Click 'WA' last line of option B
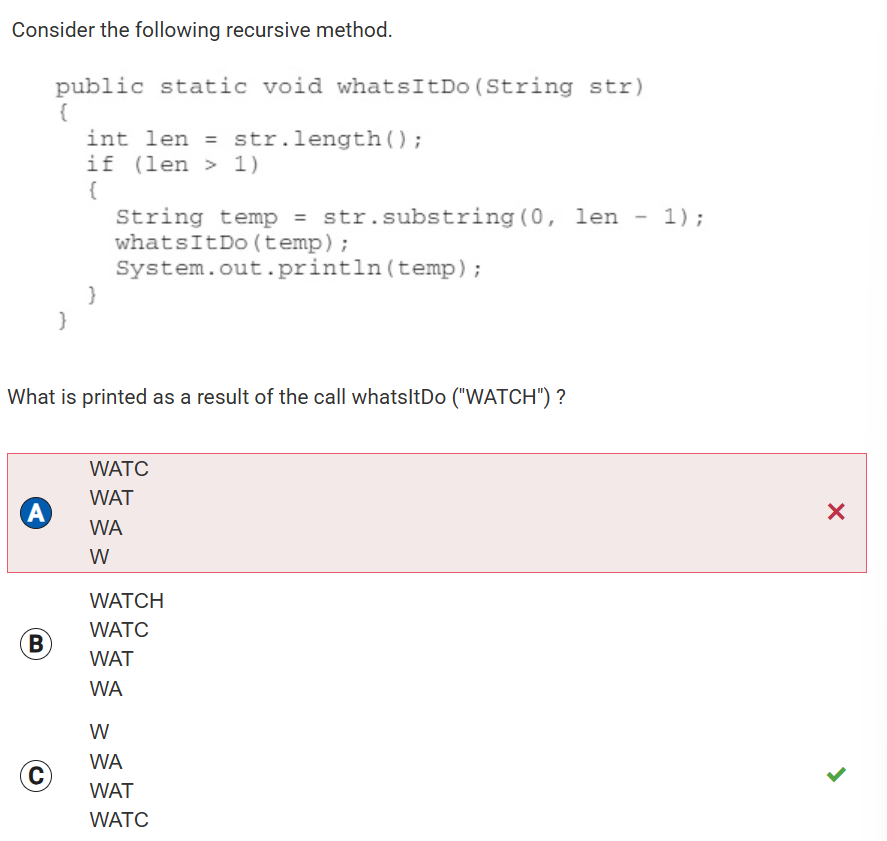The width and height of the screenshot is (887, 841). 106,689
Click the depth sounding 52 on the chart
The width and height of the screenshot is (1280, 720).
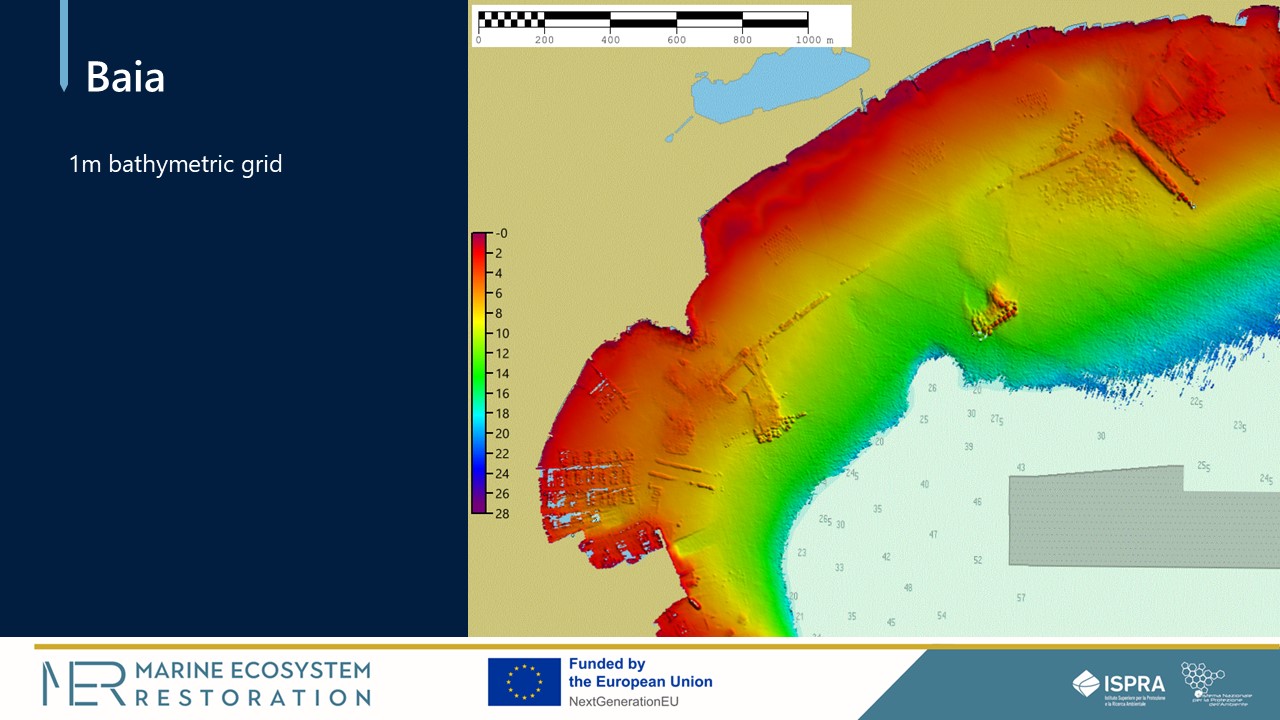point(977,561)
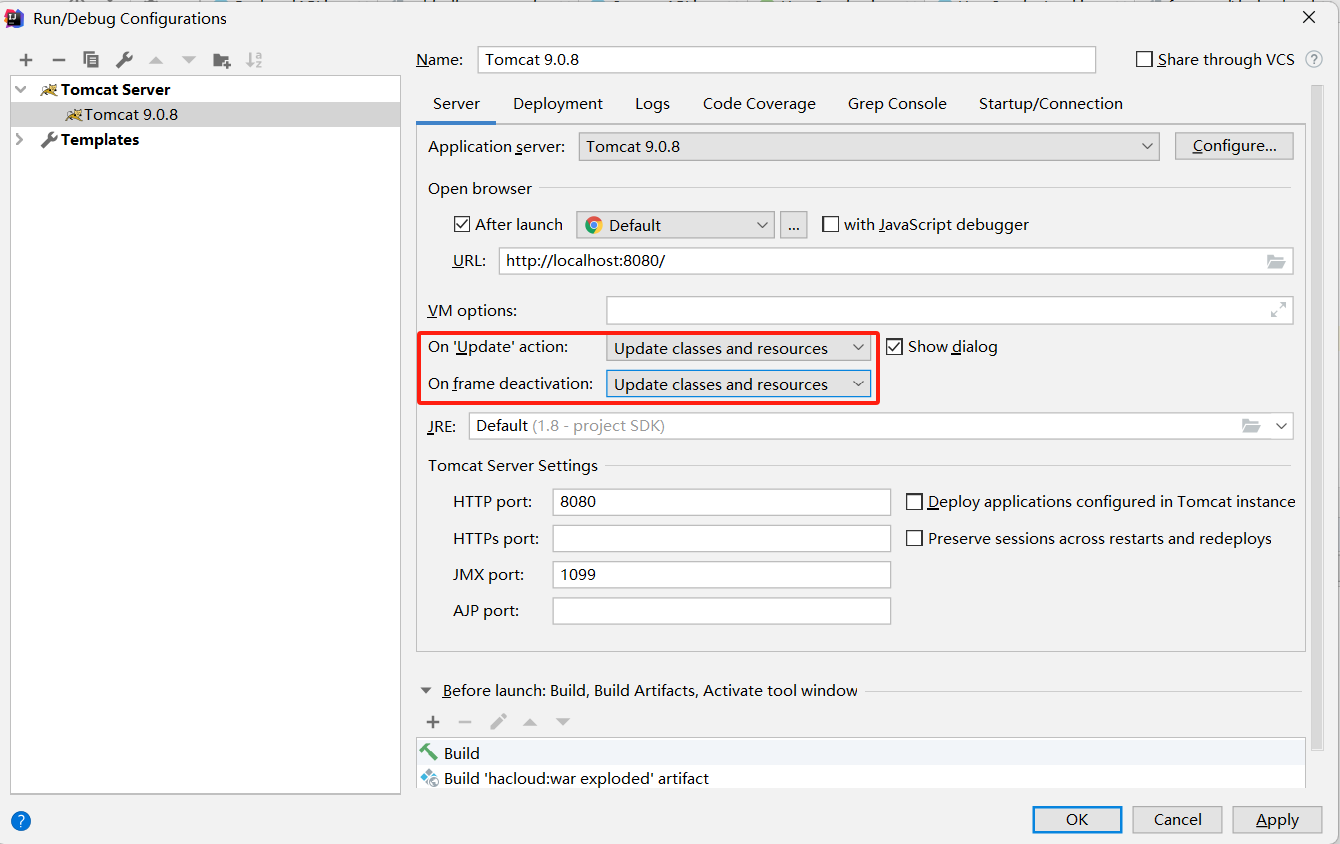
= = =
* **Requirements**
Reproduce all of the material above with each "Click" swapped for "Select" and nothing else altered. Leave the pictures out.

* **Task output**
Select 'WA' last line of option B
The width and height of the screenshot is (887, 841). 106,689
Select the depth sounding 52 on the chart
The width and height of the screenshot is (1280, 720).
point(977,561)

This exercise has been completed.